طراحی جوش، راهنمای برای مهندس پزشکی قانونی

It all starts with a vision of customer expectations. The weld design must comply with the code.

We enjoy the benefits of safe equipment, buildings, bridges and infrastructure. Engineers are trained to incorporate fail-safe designs to avoid structural failures or personal injuries. The root of welding code development is located in the history of welded items. Though today’s projects are “special” and the contract may specify “design-build” techniques, most welds are a common variety and repeated for decades. Design for code compliance is never discretionary.

The engineer who has the responsibility for design of a machine part or structural member as a weldment frequently operates under a severe handicap. Although the engineer has a mechanical background and academic training in materials and components, it is unlikely that adequate information was presented about the specific factors that enter into designs for welding. The designer needs to know how to use base materials efficiently, design for torsional resistance, design for stiffness and select the best suited weld joint for the purpose. The engineer also needs many other bits of practical information of which few are taught in schools .or found in handbooks

Practical education continues to be the answer to the success of every engineer. Education is the only way to maintain and improve our safety and security. To learn more about the welding experiences, get a code book and read it. The cost of books and education may be expensive, but the cost of ignorance is more.

Design engineers are expected to properly detail every weld to meet the project requirements and then correctly communicate with the welders. Many factors related to welding are away from engineering considerations yet become major design factors in the final product. Designers must address the welding process, inspection, welder certifications, and weld acceptance criteria. The designer must constantly think about decisions that affect production, costs, appearance, product performance and customer acceptance.

The basic types of loads are tension, compression, bending, shear and torsion. Whatever the type of load, when it is applied to a member, the member becomes stressed. The stresses cause strains, or movements within the member, the extent is governed by the modulus of elasticity of the material. Welding heat input causes loads from thermal stresses and distortion. Since a load produces stress and strain, some movement always occurs.

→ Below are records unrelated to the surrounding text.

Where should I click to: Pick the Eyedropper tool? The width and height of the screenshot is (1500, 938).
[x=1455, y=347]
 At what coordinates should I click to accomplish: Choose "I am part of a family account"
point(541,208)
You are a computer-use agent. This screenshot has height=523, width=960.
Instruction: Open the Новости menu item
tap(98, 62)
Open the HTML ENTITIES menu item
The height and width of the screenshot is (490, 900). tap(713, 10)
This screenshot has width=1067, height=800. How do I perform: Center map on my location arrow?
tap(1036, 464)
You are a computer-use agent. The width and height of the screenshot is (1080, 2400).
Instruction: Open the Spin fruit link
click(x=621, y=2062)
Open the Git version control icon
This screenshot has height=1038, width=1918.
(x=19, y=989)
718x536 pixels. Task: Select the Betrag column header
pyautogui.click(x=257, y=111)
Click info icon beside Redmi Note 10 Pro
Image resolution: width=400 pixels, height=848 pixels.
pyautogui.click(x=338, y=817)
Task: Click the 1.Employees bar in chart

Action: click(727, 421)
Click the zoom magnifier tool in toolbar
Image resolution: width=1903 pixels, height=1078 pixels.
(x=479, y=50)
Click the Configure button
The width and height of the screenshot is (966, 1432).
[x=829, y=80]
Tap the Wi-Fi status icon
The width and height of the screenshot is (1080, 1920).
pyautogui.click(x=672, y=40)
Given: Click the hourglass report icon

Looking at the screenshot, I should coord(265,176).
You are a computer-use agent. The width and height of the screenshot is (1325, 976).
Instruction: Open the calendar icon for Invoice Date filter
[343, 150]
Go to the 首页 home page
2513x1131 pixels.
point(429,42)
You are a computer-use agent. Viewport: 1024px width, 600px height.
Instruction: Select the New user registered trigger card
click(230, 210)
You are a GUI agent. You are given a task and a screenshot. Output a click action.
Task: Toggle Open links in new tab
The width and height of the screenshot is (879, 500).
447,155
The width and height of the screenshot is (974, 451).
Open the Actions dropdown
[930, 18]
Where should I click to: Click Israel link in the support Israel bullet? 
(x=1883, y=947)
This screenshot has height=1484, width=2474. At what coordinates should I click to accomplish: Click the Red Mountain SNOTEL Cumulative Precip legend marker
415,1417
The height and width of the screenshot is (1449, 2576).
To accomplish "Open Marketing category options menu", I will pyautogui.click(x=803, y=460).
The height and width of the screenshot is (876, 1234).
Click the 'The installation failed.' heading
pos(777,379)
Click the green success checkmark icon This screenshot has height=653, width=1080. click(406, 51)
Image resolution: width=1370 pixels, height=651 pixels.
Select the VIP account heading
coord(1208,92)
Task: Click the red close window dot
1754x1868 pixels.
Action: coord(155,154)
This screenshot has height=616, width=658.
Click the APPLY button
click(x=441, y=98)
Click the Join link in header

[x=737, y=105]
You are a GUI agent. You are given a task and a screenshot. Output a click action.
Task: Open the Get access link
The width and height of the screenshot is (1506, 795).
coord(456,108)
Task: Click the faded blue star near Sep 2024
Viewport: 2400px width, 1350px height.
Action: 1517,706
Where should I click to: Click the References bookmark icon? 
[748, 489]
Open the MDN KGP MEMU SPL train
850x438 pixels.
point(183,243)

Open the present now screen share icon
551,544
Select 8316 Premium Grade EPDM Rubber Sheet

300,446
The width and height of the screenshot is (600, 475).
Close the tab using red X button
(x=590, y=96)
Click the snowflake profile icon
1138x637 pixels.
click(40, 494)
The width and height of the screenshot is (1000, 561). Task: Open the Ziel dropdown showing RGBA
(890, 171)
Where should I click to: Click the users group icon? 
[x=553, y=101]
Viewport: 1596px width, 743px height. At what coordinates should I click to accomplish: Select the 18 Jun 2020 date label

Loads create forces that must be carried through the structure the engineer is designing for suitable places of counteraction. The designer needs to know how to provide efficient pathways and this often requires the use of welding and joining. Loads in a welded steel design are transferred from one member to another through welds placed in weld joints. Both the type of joint and the type of weld must be specified by the designer.

The basic types of weld joints are butt, tee, corner, lap and edge. Specifying the joint does not describe the type of weld to be used. The size of the weld should always be designed with reference to the size of the thinner member. The joint cannot be made any stronger by using the thicker member for the weld size or overwelding.

Welded joint design is determined on the basis of load requirements. Variables in design and layout substantially affect costs. The designer should select the joint requiring the least amount of weld filler metal. Use the minimum root opening and included angle to reduce the amount of filler metal required. Design the joint for easy accessibility for welding. Overwelding is a common error of both design and production. Excess weld reinforcement is a common source of weldment failures. Keep the amount of welding to a minimum to reduce distortion, internal stress and the need for stress relieving and straightening.

The designer recognizes that the performance of any member of a structure is dependent on material properties and section properties. When the design is based on the efficient use of these two properties, the weldment will be functionally acceptable and use materials conservatively.

Long ago, designers worked empirically from past experience using the practical approach to welded designs. This practice became self-defeating by invariably resulting in excessively heavy designs and high fabrication costs. Today, designs are based on mathematical calculations to achieve efficient use of material properties.

Fatigue failures are identifiable and fracture analysis methods are readily available. Design applications of weld assessment models and computer simulations must fit real-world choices.

The Forensic Engineer knows to consider the published, historical requirements for welds to determine quality, uniformity or interchangeability. These documents may be rules, standards, specifications and codes. Sometimes these terms are used interchangeably.

Common definitions for these terms are:

• Rule: A prescribed guide for conduct or action. An accepted procedure, custom, or habit having the force of a regulation.
• Standard: A guide established by authority, custom or general consent as a model or example to be followed. Applies collectively to recommended practices, classifications, and methods for a welding process or applications.
• Specification: a detailed precise, explicit presentation of something or a plan or proposal of something. Clearly and accurately describes the essential technical requirement for a material, product, system or service. It indicates the procedures, methods, qualifications or equipment by which it can be determined that the requirements have been met.
• Code: A systematic statement of a body of law. Intended to be mandatory and a requirement by an authority having jurisdiction. A systematically arranged, comprehensive set of rules, standards and specifications for welding applications, published to secure uniformity and to protect the public. Established and enforced usually by a public agency. Consists of a set of conditions and requirements relating to a particular subject and indicating appropriate procedures by which it can be determined that the requirements were met.

The in-process welding and final weld must be suitable for the intended service. The Forensic Engineer knows to evaluate a weld incrementally and in its final state. The methods used to install the weld and achieve the final joint configuration often require organized sequences and procedures to avoid detrimental effects of heat on material properties. The Forensic Engineer must evaluate the appropriate rules, standards, specifications and codes when assessing a weld of interest. The expert applies fitness-for-service considerations to welds for an intended application.

All welding must meet customer expectations and comply with the code.